As a member of Future of Capitalism Project the Council on Foreign Relations (CFR), Roger W. Ferguson Jr. invites a wide range of thought leaders from academia, the private sector and government to contribute to a series of blog posts to provide perspectives on the different types of capitalism in practice around the world, the challenges these systems are facing and their future in the twenty-first century. This post comes from Laura D. Tyson, former chair of the Council of Economic Advisers under President Bill Clinton. Dr. Tyson is currently Professor Emeritus of the Haas School of Business graduate school at the University of California, Berkeley. She is Governor Newsom’s co-chairCalifornia Council of Economic Advisors.
California has one of the largest, most diverse and innovative economies in the world. Its economy is based on capitalist principles and institutions: private property, markets and democracy. But the state has built its own distinctive model of “California capitalism,” using the powers granted to it by the 10th Amendment to the US Constitution to foster more sustainable and inclusive prosperity. Its greatest successes are in education, health and the climate. Its biggest challenges are inequality and affordable housing.
State and local governments (United States)
California is a leader in world-class public universities, state and community colleges, and cutting-edge research centers. The state’s community college system is the largest in the nation, accounting for about a quarter of all U.S. community college students. Community colleges are and will remain the largest source of career training in the United States, conferring substantial salary and employment benefits on those who complete a two-year degree. California’s public university system is the largest research university system in the country, with the largest share of Pell scholarship students in the country.
California outperforms the United States overall in health care with the smallest percentage of uninsured people, the highest percentage of Medicaid, longer life expectancies, and lower infant mortality rates. California will expand health coverage to all low-income earners, regardless of immigration status, by 2024. Foreign-born people make up more than 27% of California’s population, double the percentage from the rest of the county. About 22% of California’s 11 million immigrants are undocumented and they account for about 6% of employment.
California is a leader in reproductive rights and abortion, acting as a sanctuary state for those who live in states that ban abortion. California is investing more in reproductive health facilities and training the workforce needed to meet the increased demand. The state also passed a law protecting out-of-state patients who come to California for an abortion from lawsuits in other states. California voters are likely to approve an amendment establishing the right to abortion in the state constitution in November.
California continues to lead the country in environmental and climate policy. The state is deploying a variety of tools to achieve carbon neutrality by 2045. These include the state’s cap and trade system, clean energy targets and incentives, and capture carbon emissions, heavy investment in electric vehicle charging stations, and bold regulations that will ban the sale of new carbon cars in the state by 2035. Given that California is the largest sales market of automobiles in the United States and several major states are following California’s lead on auto emissions, California’s new regulations will accelerate the transition to electric vehicles.
Inequality and poverty remain major challenges for Californian capitalism. California has the fourth highest Gini coefficient in the country, higher than the national average. The California tax system is progressive, with about 90% of taxes coming from 10% of the population and 40% from the top 0.5%. The state has the highest personal income tax rate in the nation and taxes capital gains as ordinary income, which is one of the main reasons the state ran a record surplus in 2021.
State and local governments (United States)
About 12% of California’s population lives in poverty, about the same as the national average, but lower than that of Texas, a state with which California is often compared. Based on the cost of living, California’s poverty rate is among the highest in the country. This is despite numerous generous programs to help those living in or near poverty, including a state Earned Income Tax Credit (EITC), state child credit, CalWorks, a public assistance program providing money and services to eligible families, and a state minimum wage of $15 indexed to inflation. The state has also passed new legislation significantly expanding unpaid family leave entitlements. Employers with as few as five employees must now offer this option as well as more time for paid sick leave to workers forced to self-isolate or quarantine following an exposure or diagnosis of COVID. The state also funded the California Rebuilding Fund, an innovative public-private partnership that provides loans and counseling to small businesses, with a focus on underserved communities.

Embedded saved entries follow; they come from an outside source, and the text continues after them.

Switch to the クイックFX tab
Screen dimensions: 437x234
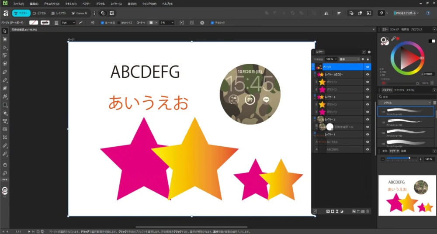coord(399,90)
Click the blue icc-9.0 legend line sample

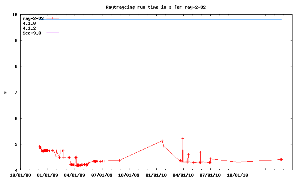53,33
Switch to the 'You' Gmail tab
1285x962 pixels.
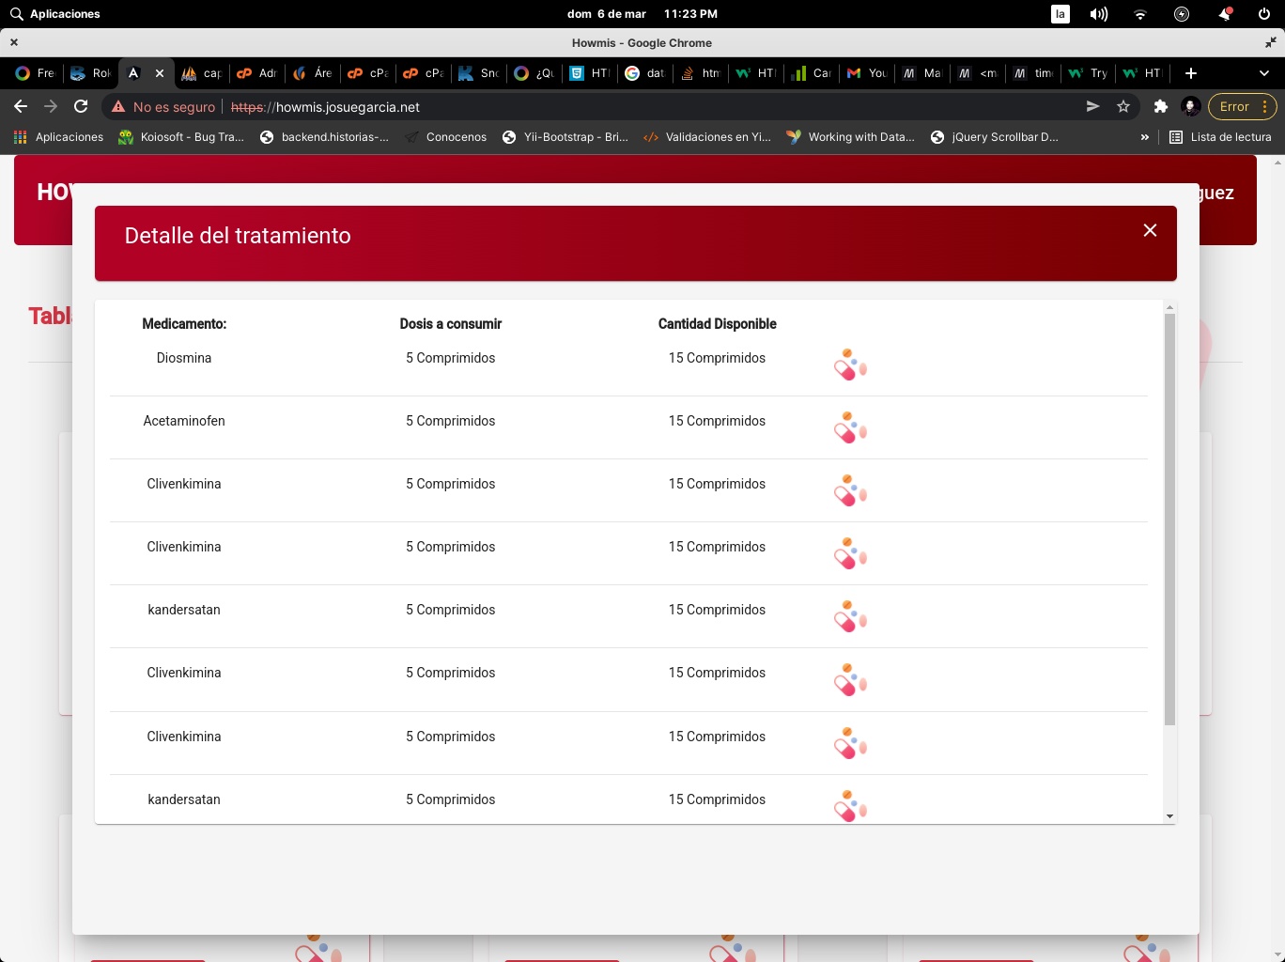pos(867,73)
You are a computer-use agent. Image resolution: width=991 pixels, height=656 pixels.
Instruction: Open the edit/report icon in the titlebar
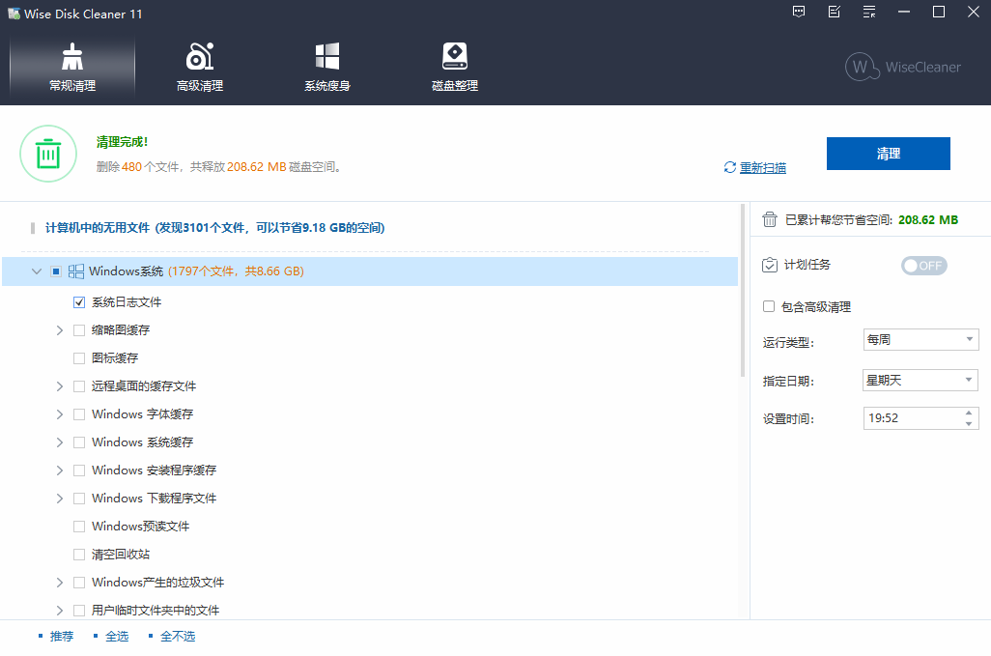[x=834, y=13]
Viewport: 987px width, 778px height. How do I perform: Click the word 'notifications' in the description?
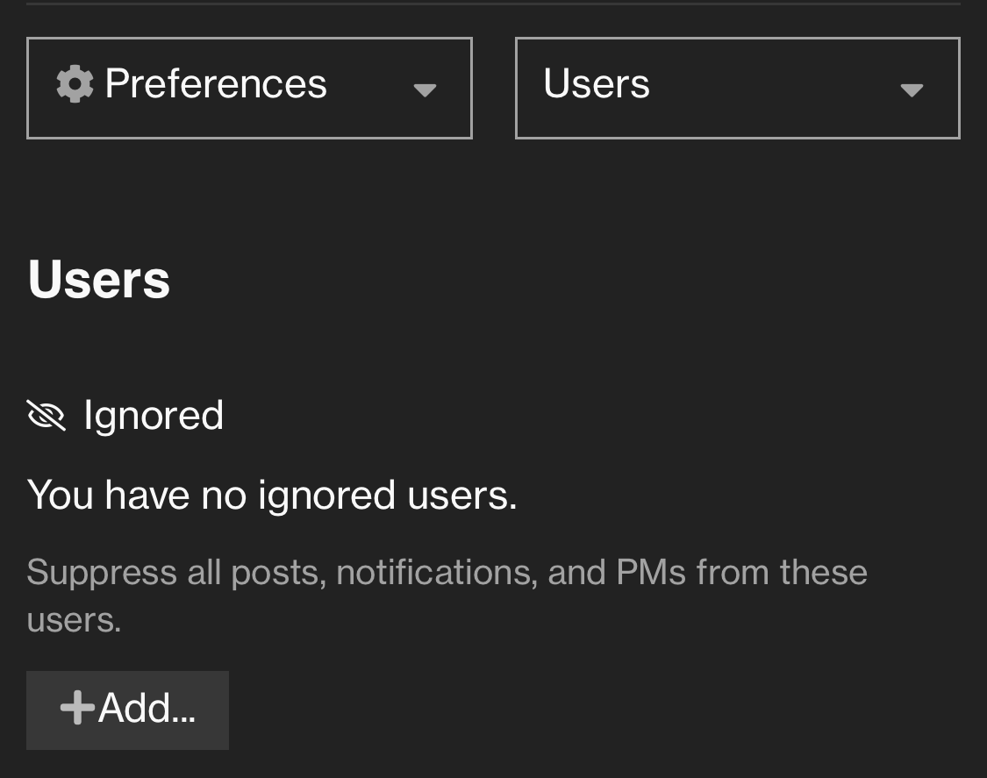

Affordable housing remains a major challenge for Californian capitalism; indeed, the lack of affordable housing is both a major reason why California is losing middle- and low-income citizens to other states, and a factor behind the rising number of homeless. -shelter in California. The state is short of one to two million units due to both rapid population growth and decades-long underinvestment in housing, largely the result of restrictive building regulations , often local, and NIMBY opposition, especially among wealthy residents. The state has imposed quotas on local governments to zone more land for residential construction, but they are resisting pressure and taking their cases to court.
Despite its challenges, California remains a beacon of progressive federalism and a laboratory of democracy in the United States.